* **Task to complete**
Filter the entries below down to the lines that hold "Given".

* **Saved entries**
====

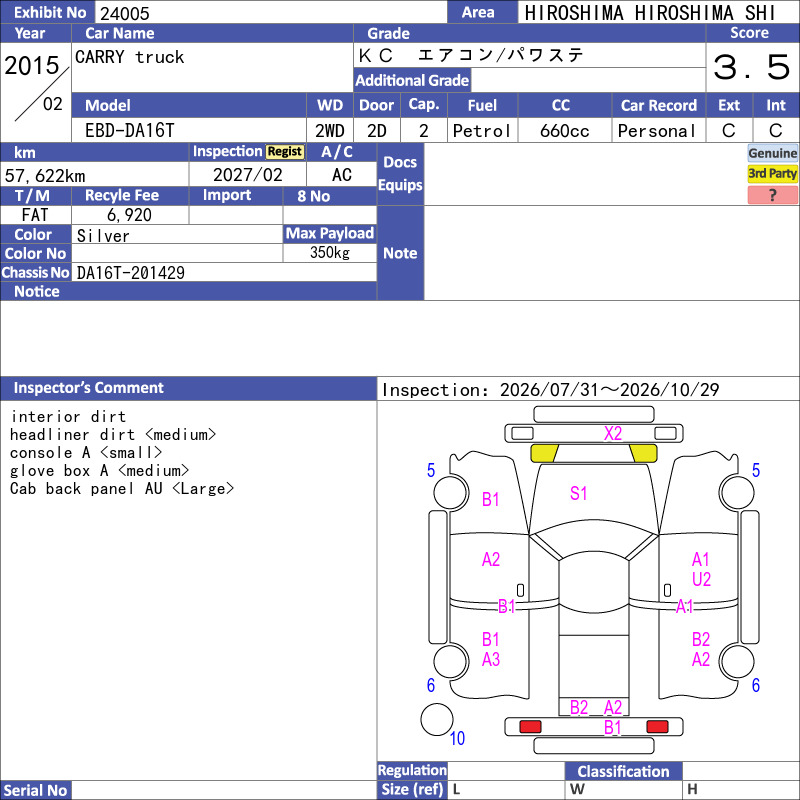Select the U2 dent marker on right door
Viewport: 800px width, 800px height.
[x=702, y=580]
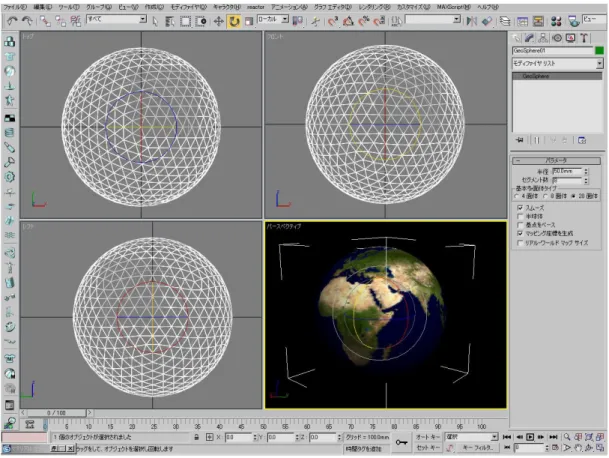Click the key icon near Auto Key

click(x=401, y=442)
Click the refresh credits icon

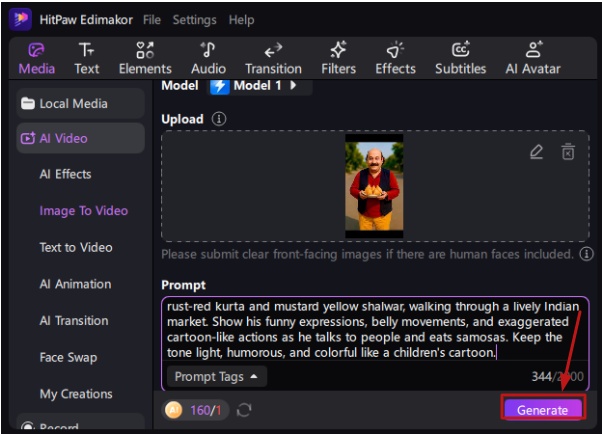coord(243,410)
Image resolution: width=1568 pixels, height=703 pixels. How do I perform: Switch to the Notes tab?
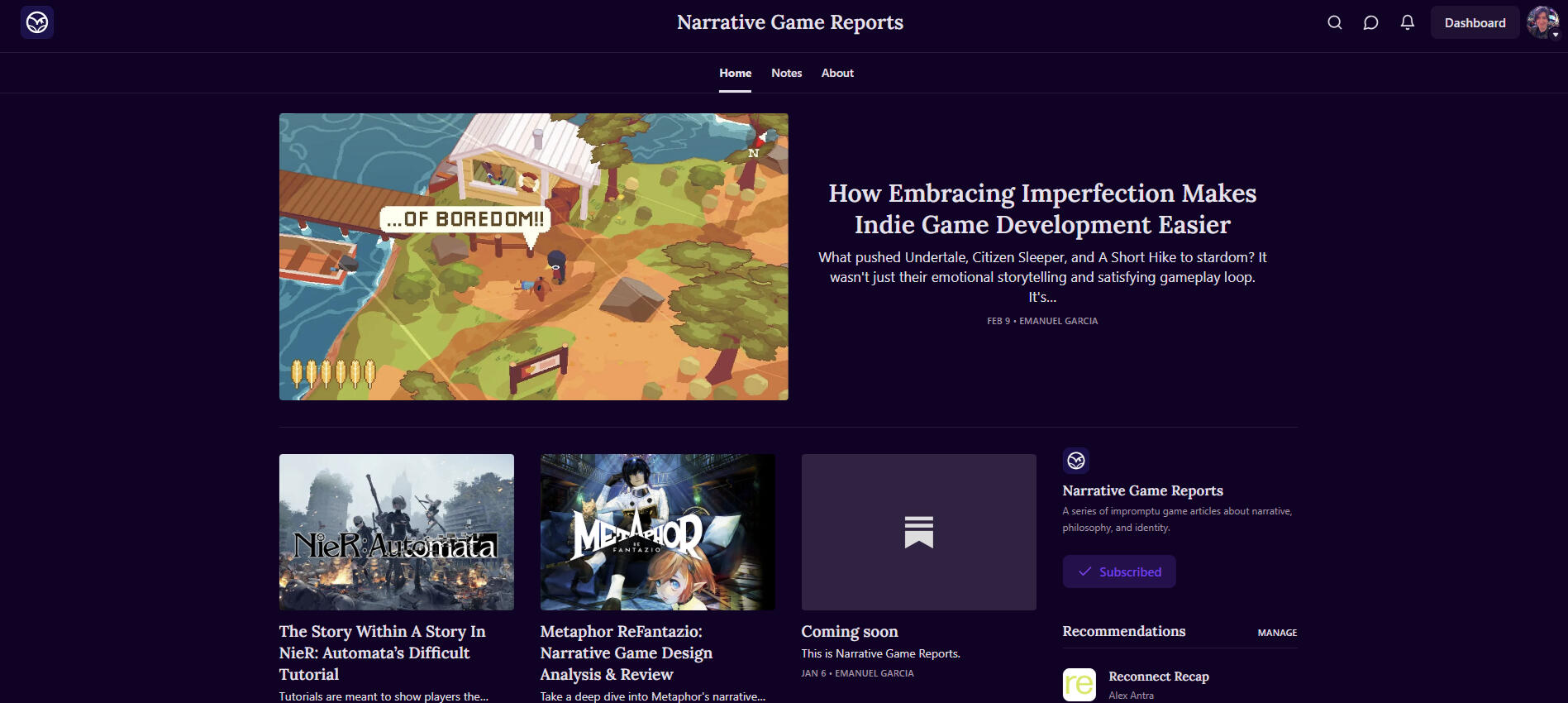pos(786,73)
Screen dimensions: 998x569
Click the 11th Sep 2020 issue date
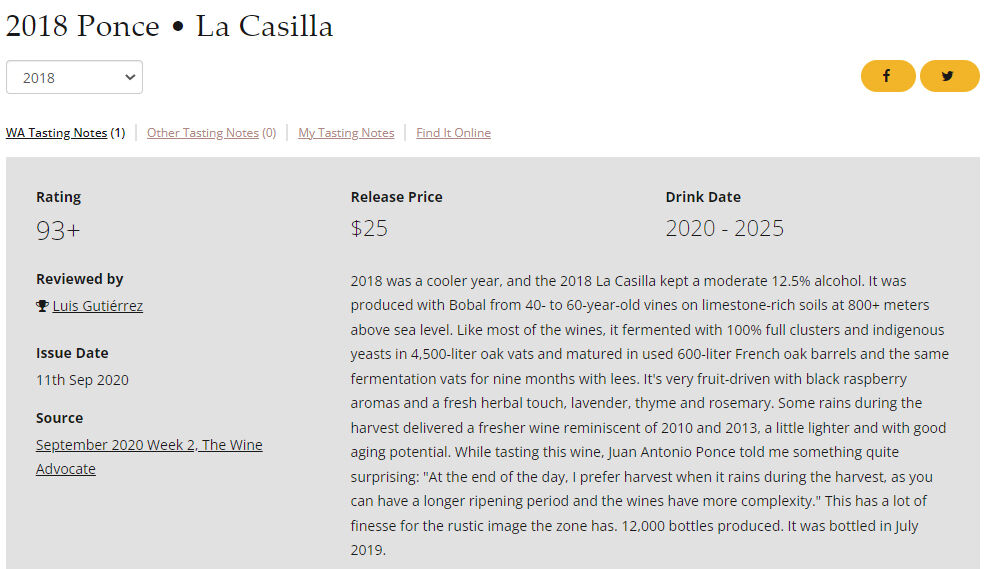(x=82, y=380)
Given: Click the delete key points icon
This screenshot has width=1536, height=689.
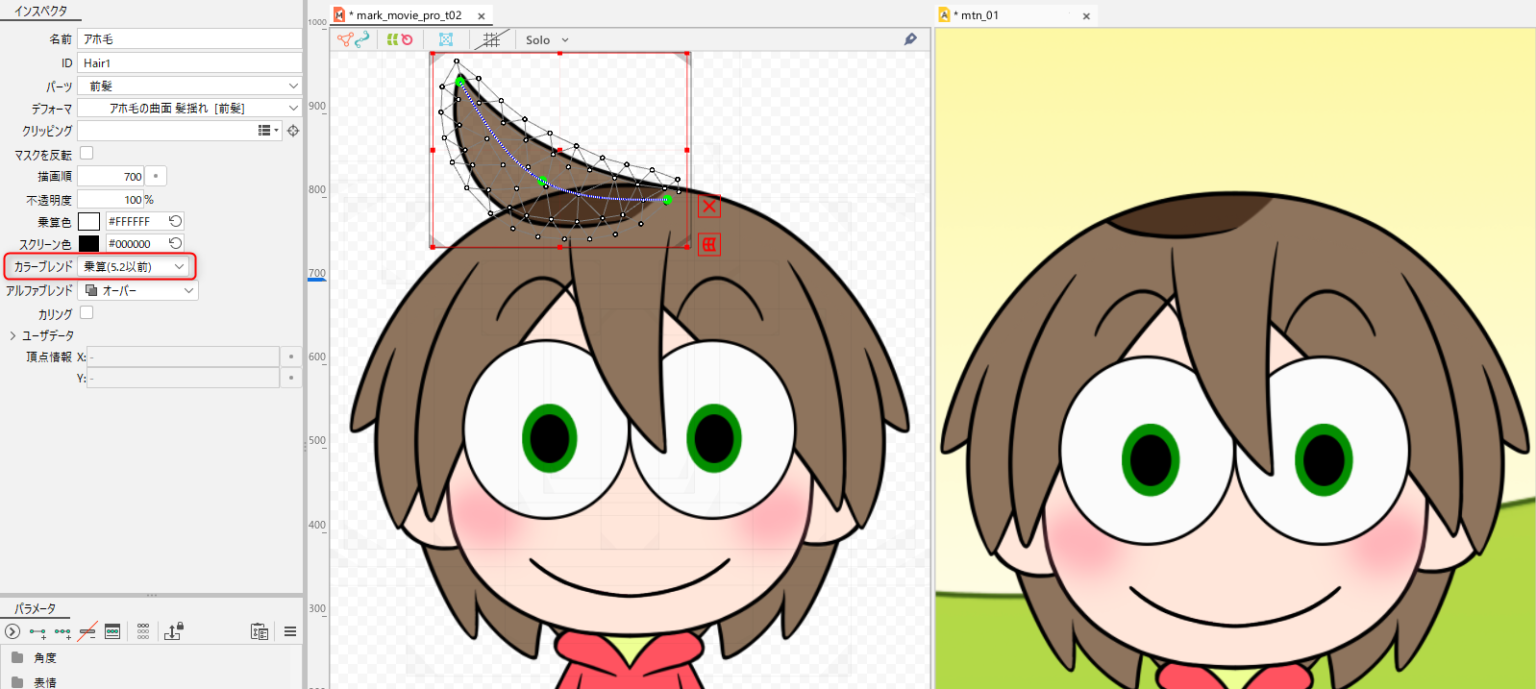Looking at the screenshot, I should tap(87, 631).
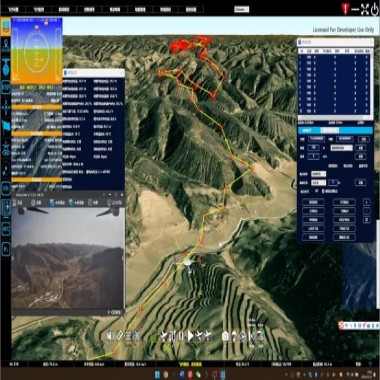Click the top-left button in the command button grid
380x380 pixels.
(313, 202)
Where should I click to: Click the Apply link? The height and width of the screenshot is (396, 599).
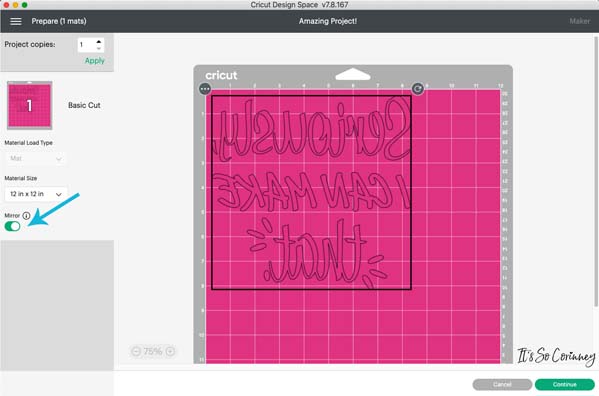tap(94, 61)
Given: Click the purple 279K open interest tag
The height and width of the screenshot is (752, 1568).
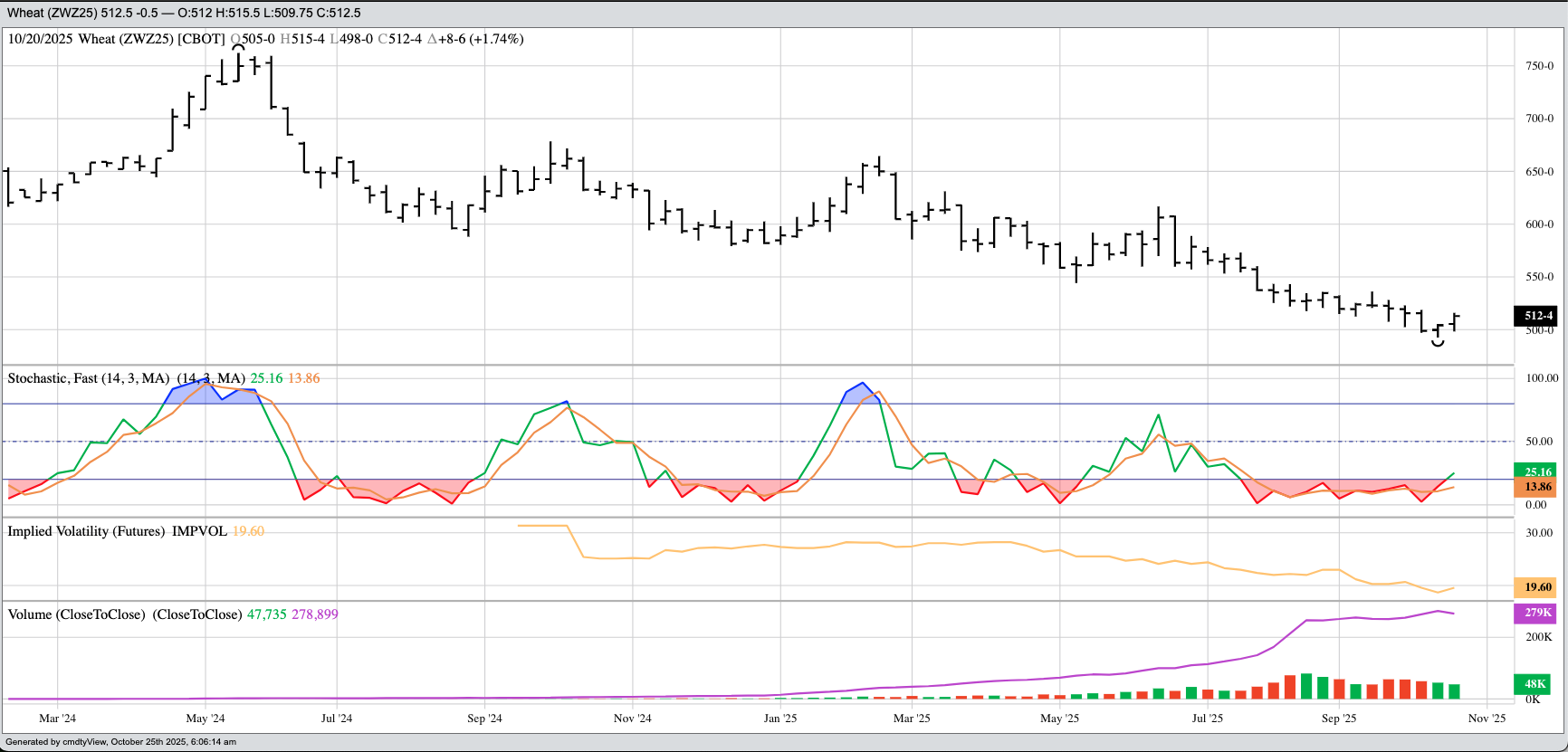Looking at the screenshot, I should pyautogui.click(x=1537, y=613).
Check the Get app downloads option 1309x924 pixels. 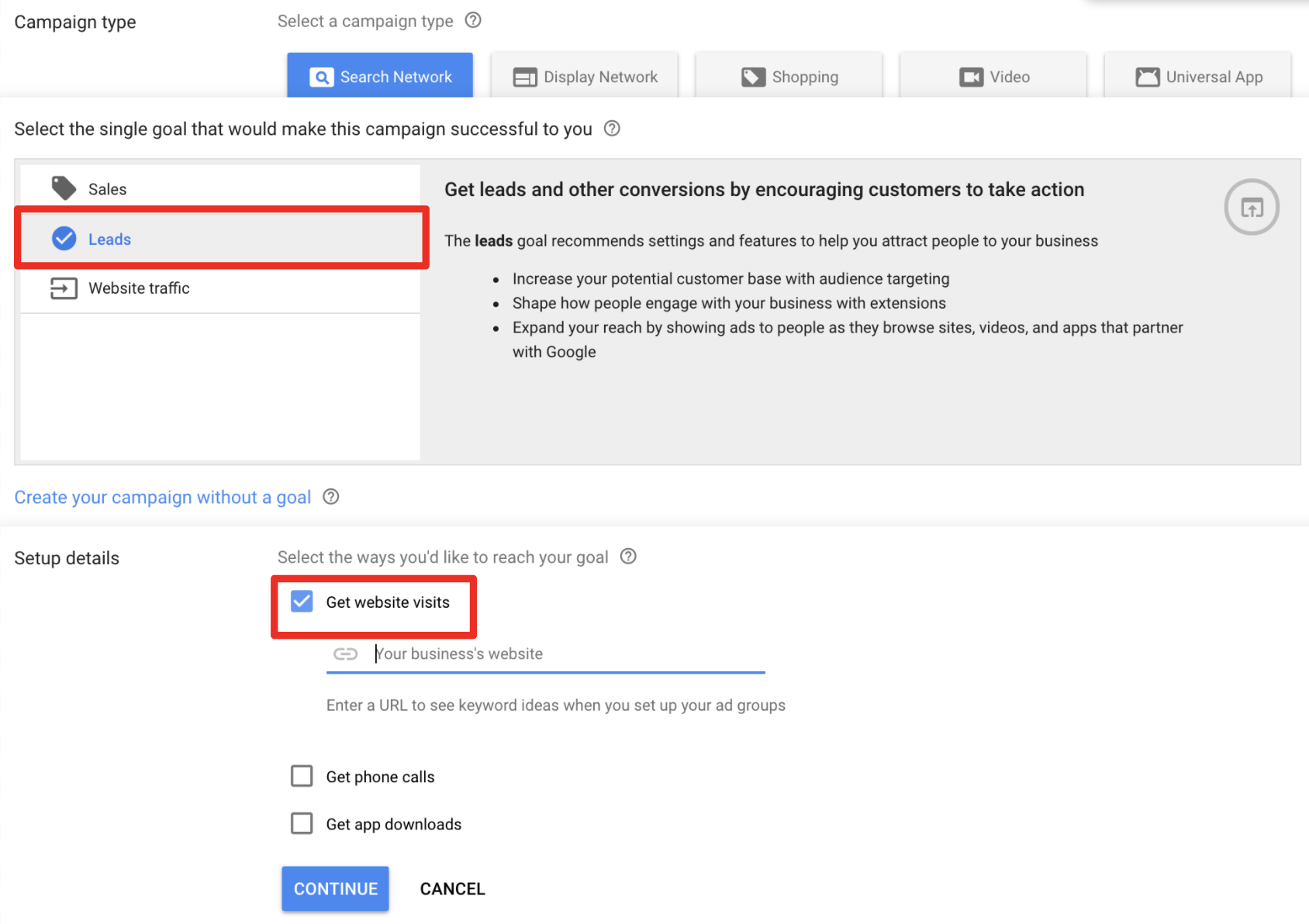point(302,823)
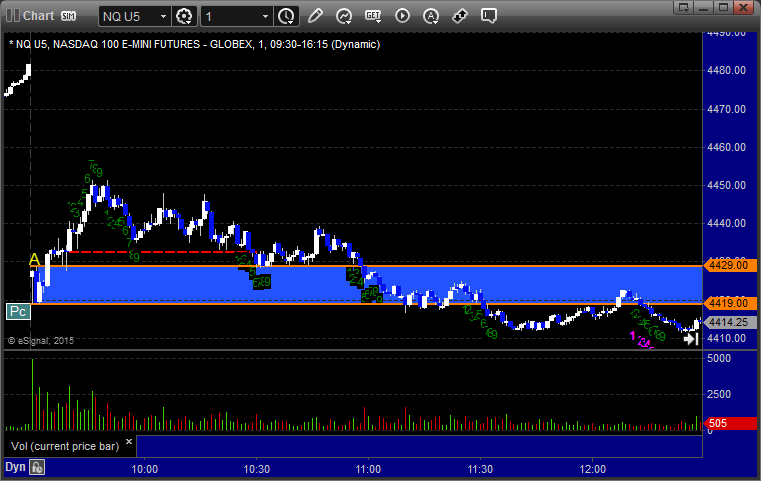Open the symbol settings gear icon
761x481 pixels.
pyautogui.click(x=184, y=16)
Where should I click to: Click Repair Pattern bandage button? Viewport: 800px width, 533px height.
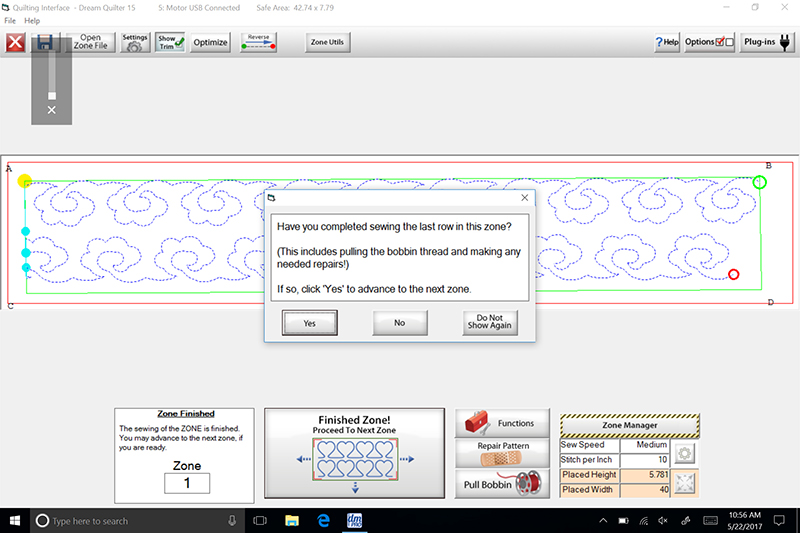(x=502, y=454)
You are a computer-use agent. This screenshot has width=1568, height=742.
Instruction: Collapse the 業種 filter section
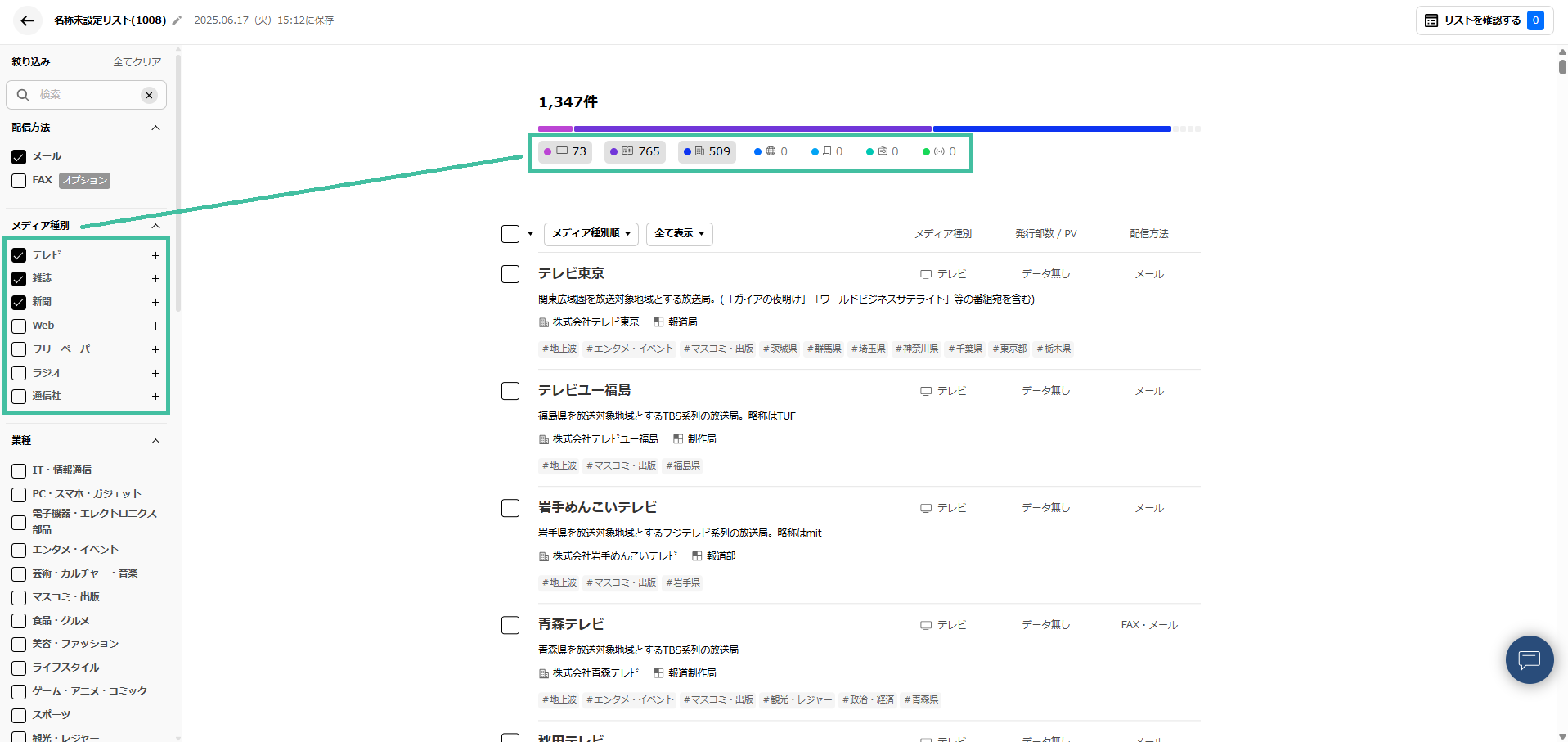click(x=155, y=441)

====

* **Your solution**
Given: Click the delete key points icon
Given: Click the purple 279K open interest tag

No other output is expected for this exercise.